#### Exercise
In the data below, reproduce everything exactly except the images.

-- -- --

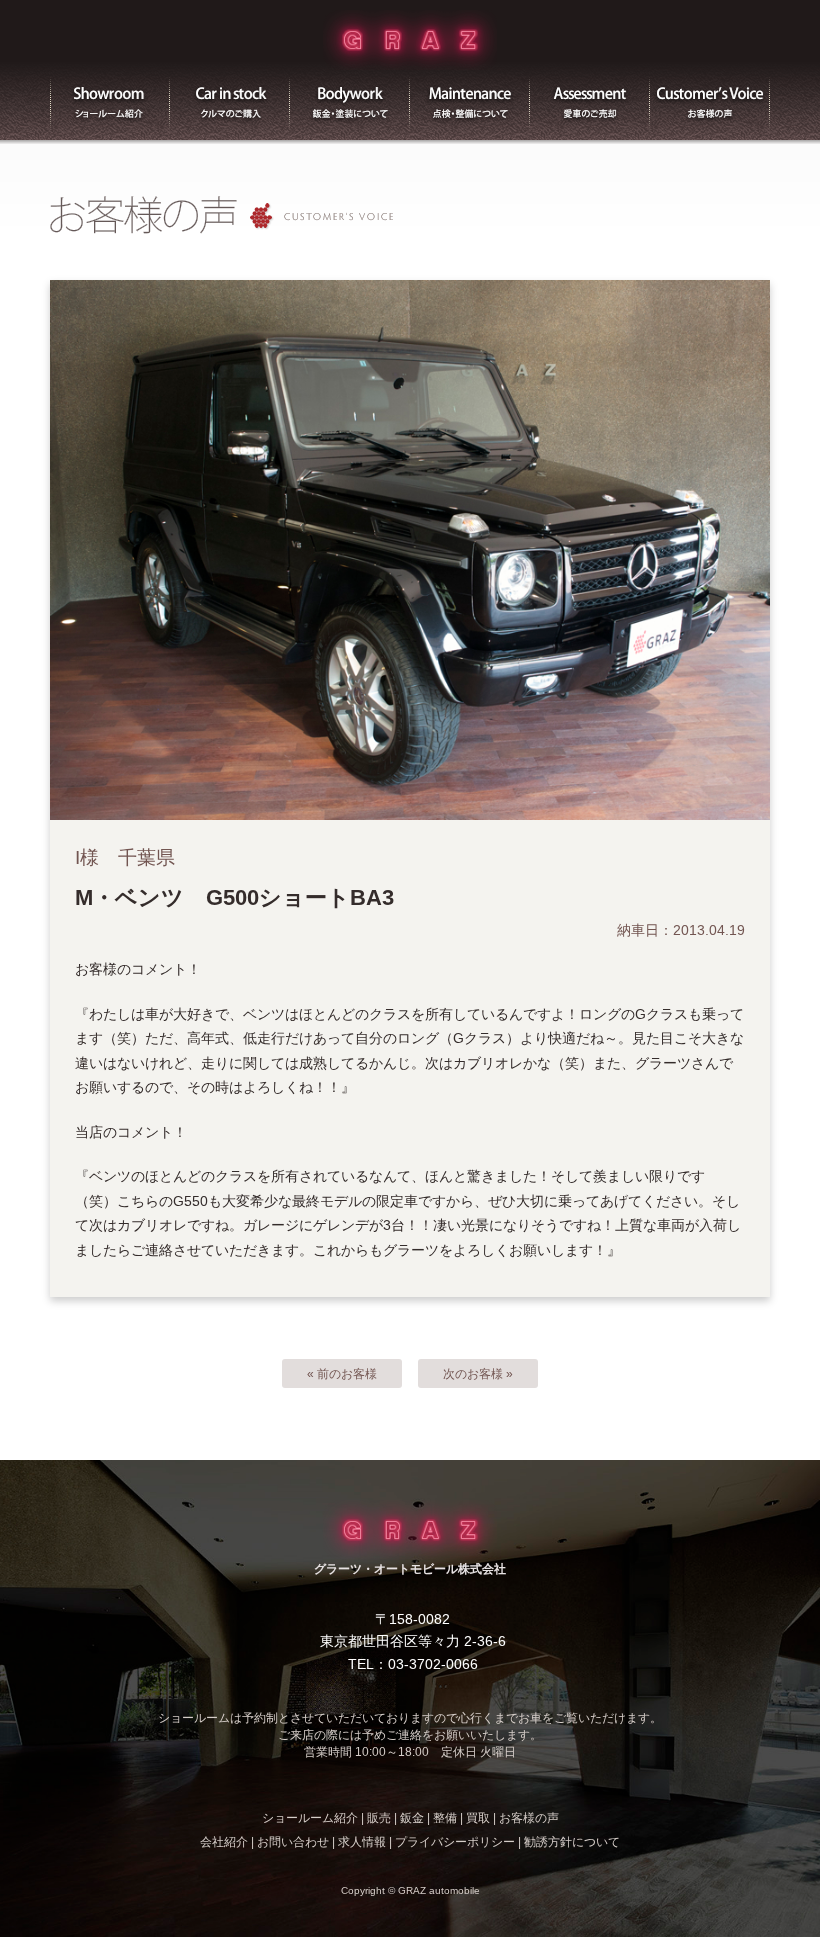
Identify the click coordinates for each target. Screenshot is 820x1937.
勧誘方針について (572, 1842)
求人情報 (362, 1842)
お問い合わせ (293, 1842)
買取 (590, 100)
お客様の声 (710, 100)
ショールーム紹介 (110, 100)
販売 (230, 100)
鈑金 (412, 1818)
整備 (470, 100)
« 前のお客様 (342, 1374)
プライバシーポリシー (455, 1842)
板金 (350, 100)
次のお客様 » (478, 1374)
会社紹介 (224, 1842)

-- -- --

#### Task answer
Identify the click coordinates for each target. Screenshot is 820x1937.
勧誘方針について (572, 1842)
求人情報 (362, 1842)
お問い合わせ (293, 1842)
買取 (590, 100)
お客様の声 (710, 100)
ショールーム紹介 (110, 100)
販売 (230, 100)
鈑金 (412, 1818)
整備 (470, 100)
« 前のお客様 (342, 1374)
プライバシーポリシー (455, 1842)
板金 (350, 100)
次のお客様 » (478, 1374)
会社紹介 (224, 1842)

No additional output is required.